Langue française

  • C'est un roman sans héros : juste des personnages. C'est un roman sans emphase : juste un récit. C'est le roman des racines, qui n'ont ni la gaie couleur des fleurs, ni la majesté onduleuse des frondaisons, ni l'élancement des fûts puissants. mais qui, dans la forêt obscure et la lointaine histoire de ces Canadiens français, dessinent pour une Maria allégorique une raison de vivre, une raison d'être, une raison de prendre le relais de ceux de sa race, comme dit Hémon, dans leur patiente et endurante marche vers un but auquel, librement, ils se soumettent, comme on se soumet à une évidence que l'on ne comprend pas très bien, mais évidence quand même car enfantée et nourrie par tant de générations qui, passées et disparues, vivent encore dans ce halo, ce substrat, cette matière noire de l'Homme, invisible et impalpable, sans quoi rien n'existerait, rien ne résisterait aux vents de la vie : nos racines.

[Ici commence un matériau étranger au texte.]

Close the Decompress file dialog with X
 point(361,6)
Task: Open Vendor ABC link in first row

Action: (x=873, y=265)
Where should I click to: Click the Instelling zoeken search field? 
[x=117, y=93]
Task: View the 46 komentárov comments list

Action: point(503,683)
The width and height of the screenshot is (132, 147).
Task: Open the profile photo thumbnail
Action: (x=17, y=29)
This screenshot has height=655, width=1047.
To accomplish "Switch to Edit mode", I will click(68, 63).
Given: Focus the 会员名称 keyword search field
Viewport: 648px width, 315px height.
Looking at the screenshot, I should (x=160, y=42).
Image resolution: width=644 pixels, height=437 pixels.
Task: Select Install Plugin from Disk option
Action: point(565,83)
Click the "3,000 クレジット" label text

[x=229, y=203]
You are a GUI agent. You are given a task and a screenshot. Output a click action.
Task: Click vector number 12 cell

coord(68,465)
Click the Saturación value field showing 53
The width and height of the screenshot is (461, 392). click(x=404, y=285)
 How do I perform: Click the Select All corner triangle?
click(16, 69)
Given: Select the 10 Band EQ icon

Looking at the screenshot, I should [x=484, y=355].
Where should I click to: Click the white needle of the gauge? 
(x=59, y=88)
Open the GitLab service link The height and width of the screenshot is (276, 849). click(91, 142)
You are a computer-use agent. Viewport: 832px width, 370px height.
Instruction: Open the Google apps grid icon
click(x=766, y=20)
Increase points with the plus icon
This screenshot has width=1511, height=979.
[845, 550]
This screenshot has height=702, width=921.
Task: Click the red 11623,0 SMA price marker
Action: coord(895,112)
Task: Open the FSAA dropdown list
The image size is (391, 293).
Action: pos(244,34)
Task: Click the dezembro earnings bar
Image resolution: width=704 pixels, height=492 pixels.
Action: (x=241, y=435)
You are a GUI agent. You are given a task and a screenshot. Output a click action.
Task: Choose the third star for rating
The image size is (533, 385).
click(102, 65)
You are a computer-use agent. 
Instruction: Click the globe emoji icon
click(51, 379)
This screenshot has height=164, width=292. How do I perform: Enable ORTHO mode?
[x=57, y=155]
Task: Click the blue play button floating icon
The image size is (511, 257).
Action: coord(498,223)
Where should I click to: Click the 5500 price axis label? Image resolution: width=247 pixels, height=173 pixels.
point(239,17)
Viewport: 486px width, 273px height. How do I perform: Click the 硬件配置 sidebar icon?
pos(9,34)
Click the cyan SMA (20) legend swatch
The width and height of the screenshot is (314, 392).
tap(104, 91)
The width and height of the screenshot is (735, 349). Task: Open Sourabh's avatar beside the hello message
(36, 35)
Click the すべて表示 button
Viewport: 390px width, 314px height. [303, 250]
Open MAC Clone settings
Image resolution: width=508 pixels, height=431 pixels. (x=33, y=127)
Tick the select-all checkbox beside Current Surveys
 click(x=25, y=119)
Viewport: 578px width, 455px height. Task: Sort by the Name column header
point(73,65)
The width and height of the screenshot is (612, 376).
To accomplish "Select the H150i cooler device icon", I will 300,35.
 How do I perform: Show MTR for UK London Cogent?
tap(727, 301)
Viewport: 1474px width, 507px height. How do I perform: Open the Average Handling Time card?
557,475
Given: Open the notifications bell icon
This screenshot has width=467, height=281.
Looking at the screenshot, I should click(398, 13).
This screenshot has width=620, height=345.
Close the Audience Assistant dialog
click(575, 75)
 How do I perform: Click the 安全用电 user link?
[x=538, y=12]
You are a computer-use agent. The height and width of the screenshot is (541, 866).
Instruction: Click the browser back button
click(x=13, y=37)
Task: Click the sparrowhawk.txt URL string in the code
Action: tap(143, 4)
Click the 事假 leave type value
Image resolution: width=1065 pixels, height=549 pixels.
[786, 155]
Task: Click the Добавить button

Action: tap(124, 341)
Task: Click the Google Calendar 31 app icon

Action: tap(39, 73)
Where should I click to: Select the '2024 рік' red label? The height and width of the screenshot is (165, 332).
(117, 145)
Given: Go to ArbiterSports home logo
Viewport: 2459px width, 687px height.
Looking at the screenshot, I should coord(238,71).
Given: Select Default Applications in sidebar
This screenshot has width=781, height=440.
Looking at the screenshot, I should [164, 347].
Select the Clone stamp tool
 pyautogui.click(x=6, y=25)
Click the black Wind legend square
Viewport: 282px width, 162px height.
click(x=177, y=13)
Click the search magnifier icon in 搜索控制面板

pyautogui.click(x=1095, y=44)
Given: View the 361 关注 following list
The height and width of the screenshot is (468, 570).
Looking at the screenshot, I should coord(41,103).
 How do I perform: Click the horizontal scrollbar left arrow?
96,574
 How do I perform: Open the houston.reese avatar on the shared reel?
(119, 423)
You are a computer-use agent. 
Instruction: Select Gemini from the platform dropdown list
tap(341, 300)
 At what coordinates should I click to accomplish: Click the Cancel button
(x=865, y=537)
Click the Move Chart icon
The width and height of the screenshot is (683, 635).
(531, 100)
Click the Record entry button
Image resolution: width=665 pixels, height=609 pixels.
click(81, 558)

    Louis Hémon a 32 ans et vit depuis vingt mois au Québec quand il achève Maria Chapdelaine en juin 1913. Mort accidentellement peu de jours après, ce non conformiste né à Brest, élevé à Paris, qui à peine libéré de ses obligations militaires a choisi de quitter et sa famille et la France, ne verra ni l'immense succès de son roman, ni la place éminente que lui réservera un Québec heureux de trouver en lui l'un de ses plus emblématiques hérauts.